Debates over Chevron and social conservative questions happen without being tethered to the broader law and economics pro-monopoly project from which FedSoc came. Debating societies don't focus on settled questions; monopoly was a settled question.
Today it's not. Big tech dominance is blowing up the assumptions on which FedSoc fusionism is based. You simply cannot be a social conservative and tolerate perceived progressive monopolies like Google. But you can't be a libertarian and accept antitrust to break up Google. In other words, while the current debate appears to be over abstract questions of institutional design, the real tension has little to do with the regulatory state itself, and more with the broader question of private power.
It's more than just big tech, of course. Chinese aggressive, the financial crisis, and the broad collapse of neoliberalism and expertise are all undermining the elitist assumptions of the legal academy in general. And a whole series of decisions, from Matsushita, Linkline, Amex, etc, have structured a political economy to enable the consolidation of power in the hands of a few dominant actors in our economy.
The fundamental problem is that the Federalist Society and the conservative legal academy, because Bork, Scalia, et al eliminated their conservative anti-monopoly tradition, have no way to talk about the problem of *private power,* which is basically state power in another guise. That's why anti-monopoly arguments are both intellectually vibrant, and a challenge to the judge-centered philosophy of FedSoc and legal liberalism.

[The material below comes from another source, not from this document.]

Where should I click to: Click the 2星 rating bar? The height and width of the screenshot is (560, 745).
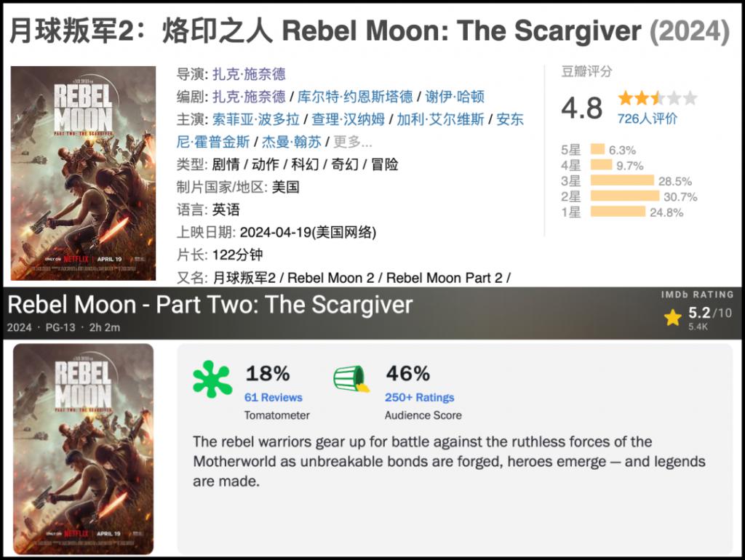pos(625,196)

It's why Congress is once again becoming an interesting place for political debate and policymaking.
The conservative legal movement is under intellectual strain but not because its ostensible ideological opponent - progressives at law schools - matter. Take for instance the American Constitution Society, which is supposed to be the liberal version of the Federalist Society. ACS has no content and is funded by big tech, just like FedSoc. No, the reason there’s tension is because a strong anti-monopoly movement, which doesn’t fit anywhere neatly in the political spectrum but is a foundational American tradition, is back.
All of this is a way of saying that I hope conservative legal scholars begin to rethink their assumptions about political economy and culture, beyond just Chevron and the spectrum of social questions they are used to thinking about. Our cultural institutions at this point reflect consolidated market power, and it’s time to begin making that connection explicit.